Ora, se pensarmos que João é reconhecidamente a grande influência de gente como Chico Buarque, Edu Lobo, Jorge ben, Roberto Carlos e os próprios Caetano Veloso e Gilberto Gil, e se pensarmos ainda que tudo o que aconteceu posteriormente na música popular brasileira teve influência de alguma dessas figuras, podemos assumir que João inaugurou uma tradição, e não há dificuldade de entender que muito disso se refletiu na forma de tocar o violão por parte dos brasileiros e brasileiras. Penso agora em três exemplos de seguidores claros de João: Jorge ben, João Bosco e Lenine, três violonistas que desenvolveram suas próprias batidas (todas geniais, diga-se), submetendo a elas um variado escopo de músicas.
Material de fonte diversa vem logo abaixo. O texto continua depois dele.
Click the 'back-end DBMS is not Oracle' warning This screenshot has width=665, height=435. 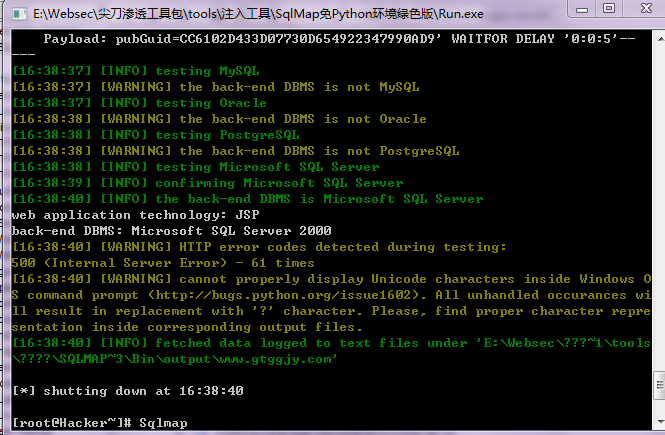[x=219, y=119]
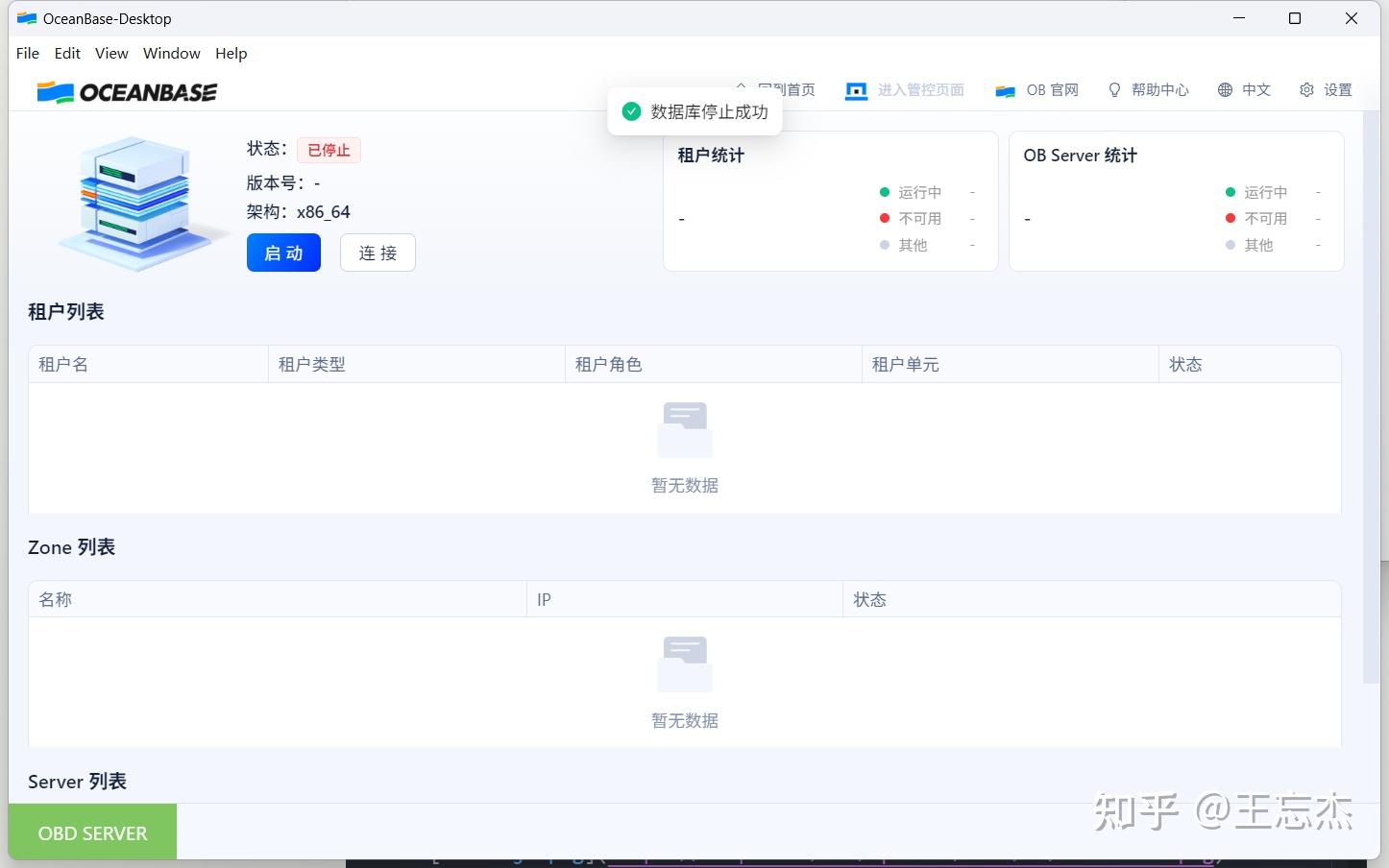1389x868 pixels.
Task: Click the green checkmark in the stop notification
Action: [631, 110]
Pois bem. No DVD “Banda Dois”, do Gil, eu me dei conta de que essa tradição tinha dado origem a uma contra-tradição tão poderosa quanto. Acredito que Gilberto Gil (que ouviu muito João Gilberto) tenha sido o grande responsável por essa mudança de paradigma, mas reconheço traços dessa contra tradição também no violão de Guinga, por exemplo. Mas o que seria essa contra-tradição? Explico-me. O DVD do Gil, que mostra ele quase o tempo inteiro sozinho com seu violão, é uma jóia para qualquer um que ame o instrumento: Gil enxerga a canção antes de enxergar o arranjo, submetendo este a esta. A cada faixa a sua forma de tocar muda radicalmente, sempre para incorporar soluções novas e inventivas que possam dar vazão a algum traço daquela canção específica. É impressionante que a forma curiosa de usar as cordas soltas em “Refazenda” tenha vindo da mesma cabeça da harmonia acompanhada de linha de baixo de “Esotérico” e é mais impressionante ainda que ambas sejam obras do mesmo violonista que compôs a mão direita nervosa de “expresso 2222”. O violão de Gil é passivo para que a música o oriente, assertiva. É feminino como a porção mulher da canção “Super-Homem”. É a música guiando o músico.
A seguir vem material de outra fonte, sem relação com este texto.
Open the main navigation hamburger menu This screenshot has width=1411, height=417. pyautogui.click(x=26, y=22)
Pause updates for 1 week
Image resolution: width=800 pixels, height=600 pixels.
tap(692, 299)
Compreendo melhor, a partir de um diálogo entre essa tradição e dessa contra-tradição do violão brasileiro, o momento que o instrumento vive hoje na música pop, nas mãos responsáveis de gente como Chico Cesar e Paulinho Moska. Esses, como o próprio Caetano Veloso, são violonistas que equilibram suas “batidas” pessoais com determinadas invenções guiadas pela música que eles estão tocando, gerando peças de rara beleza e grande inventividade. Se muitas dessas interpretações, como grande parte das linhas de violão feitas por Gil, são assombrosamente simples, só quem ganha é o amador que, como eu, busca beber nas águas dos grandes mestres. João Gilberto e Gilberto Gil, o masculino e o feminino, me fizeram entender que a música pop é sim um terreno muito fértil para a invenção violonística, seja com uma postura assertiva ou passiva diante da canção, e é inspirador seguir a linha evolutiva do instrumento por eles escolhido. Sem demérito algum para os nossos grandes solistas (viva os Assad!) eu passo a ver essa dialética entre os Gilbertos como, sim, o “mais importante do violão no Brasil”.